Entries in the following listing are to be copied exactly as they stand.

- [EXTRACTED RECORDS]

★ ★ ★ ★ ★ ★ ★

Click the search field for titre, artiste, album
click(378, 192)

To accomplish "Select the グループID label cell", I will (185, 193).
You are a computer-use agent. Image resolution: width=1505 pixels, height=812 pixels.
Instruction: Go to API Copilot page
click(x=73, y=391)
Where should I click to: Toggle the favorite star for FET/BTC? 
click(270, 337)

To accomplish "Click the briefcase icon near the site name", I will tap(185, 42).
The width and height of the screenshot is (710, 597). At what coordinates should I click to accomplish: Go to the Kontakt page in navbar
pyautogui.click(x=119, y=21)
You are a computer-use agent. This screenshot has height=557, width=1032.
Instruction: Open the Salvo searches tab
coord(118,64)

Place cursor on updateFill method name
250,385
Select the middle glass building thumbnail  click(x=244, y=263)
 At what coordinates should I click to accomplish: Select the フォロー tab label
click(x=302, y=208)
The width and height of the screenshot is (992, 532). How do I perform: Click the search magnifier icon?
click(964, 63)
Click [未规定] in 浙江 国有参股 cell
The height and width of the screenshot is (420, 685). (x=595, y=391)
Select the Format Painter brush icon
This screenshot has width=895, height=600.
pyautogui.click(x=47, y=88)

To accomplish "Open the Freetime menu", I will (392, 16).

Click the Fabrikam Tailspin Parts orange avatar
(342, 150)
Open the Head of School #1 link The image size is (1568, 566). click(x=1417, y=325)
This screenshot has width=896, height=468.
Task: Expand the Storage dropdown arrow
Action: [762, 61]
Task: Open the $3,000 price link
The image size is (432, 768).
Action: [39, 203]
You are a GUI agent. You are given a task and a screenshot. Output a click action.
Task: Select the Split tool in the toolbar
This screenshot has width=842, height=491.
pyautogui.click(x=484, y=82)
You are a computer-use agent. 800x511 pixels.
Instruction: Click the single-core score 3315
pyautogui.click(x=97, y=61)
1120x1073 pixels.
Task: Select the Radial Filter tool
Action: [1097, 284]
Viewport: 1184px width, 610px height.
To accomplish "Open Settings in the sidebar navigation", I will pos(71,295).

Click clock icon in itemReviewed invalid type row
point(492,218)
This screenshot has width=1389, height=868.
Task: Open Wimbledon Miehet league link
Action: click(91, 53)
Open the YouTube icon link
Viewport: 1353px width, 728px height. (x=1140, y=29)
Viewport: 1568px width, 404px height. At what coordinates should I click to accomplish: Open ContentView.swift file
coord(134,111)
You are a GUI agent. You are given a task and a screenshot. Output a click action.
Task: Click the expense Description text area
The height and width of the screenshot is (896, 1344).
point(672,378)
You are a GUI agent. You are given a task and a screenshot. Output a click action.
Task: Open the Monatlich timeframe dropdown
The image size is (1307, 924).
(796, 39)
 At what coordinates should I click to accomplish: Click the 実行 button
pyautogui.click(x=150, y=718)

★ ★ ★ ★ ★ ★ ★

- [ANSWER BOX]
Click the search field for titre, artiste, album
click(378, 192)

To accomplish "Select the グループID label cell", I will (185, 193).
You are a computer-use agent. Image resolution: width=1505 pixels, height=812 pixels.
Instruction: Go to API Copilot page
click(x=73, y=391)
Where should I click to: Toggle the favorite star for FET/BTC? 
click(270, 337)

To accomplish "Click the briefcase icon near the site name", I will tap(185, 42).
The width and height of the screenshot is (710, 597). At what coordinates should I click to accomplish: Go to the Kontakt page in navbar
pyautogui.click(x=119, y=21)
You are a computer-use agent. This screenshot has height=557, width=1032.
Instruction: Open the Salvo searches tab
coord(118,64)

Place cursor on updateFill method name
250,385
Select the middle glass building thumbnail  click(x=244, y=263)
 At what coordinates should I click to accomplish: Select the フォロー tab label
click(x=302, y=208)
The width and height of the screenshot is (992, 532). How do I perform: Click the search magnifier icon?
click(964, 63)
Click [未规定] in 浙江 国有参股 cell
The height and width of the screenshot is (420, 685). (x=595, y=391)
Select the Format Painter brush icon
This screenshot has width=895, height=600.
pyautogui.click(x=47, y=88)

To accomplish "Open the Freetime menu", I will (392, 16).

Click the Fabrikam Tailspin Parts orange avatar
(342, 150)
Open the Head of School #1 link The image size is (1568, 566). click(x=1417, y=325)
This screenshot has width=896, height=468.
Task: Expand the Storage dropdown arrow
Action: [762, 61]
Task: Open the $3,000 price link
The image size is (432, 768).
Action: [39, 203]
You are a GUI agent. You are given a task and a screenshot. Output a click action.
Task: Select the Split tool in the toolbar
This screenshot has width=842, height=491.
pyautogui.click(x=484, y=82)
You are a computer-use agent. 800x511 pixels.
Instruction: Click the single-core score 3315
pyautogui.click(x=97, y=61)
1120x1073 pixels.
Task: Select the Radial Filter tool
Action: [1097, 284]
Viewport: 1184px width, 610px height.
To accomplish "Open Settings in the sidebar navigation", I will pos(71,295).

Click clock icon in itemReviewed invalid type row
point(492,218)
This screenshot has width=1389, height=868.
Task: Open Wimbledon Miehet league link
Action: click(91, 53)
Open the YouTube icon link
Viewport: 1353px width, 728px height. (x=1140, y=29)
Viewport: 1568px width, 404px height. At what coordinates should I click to accomplish: Open ContentView.swift file
coord(134,111)
You are a GUI agent. You are given a task and a screenshot. Output a click action.
Task: Click the expense Description text area
The height and width of the screenshot is (896, 1344).
point(672,378)
You are a GUI agent. You are given a task and a screenshot. Output a click action.
Task: Open the Monatlich timeframe dropdown
The image size is (1307, 924).
(796, 39)
 At what coordinates should I click to accomplish: Click the 実行 button
pyautogui.click(x=150, y=718)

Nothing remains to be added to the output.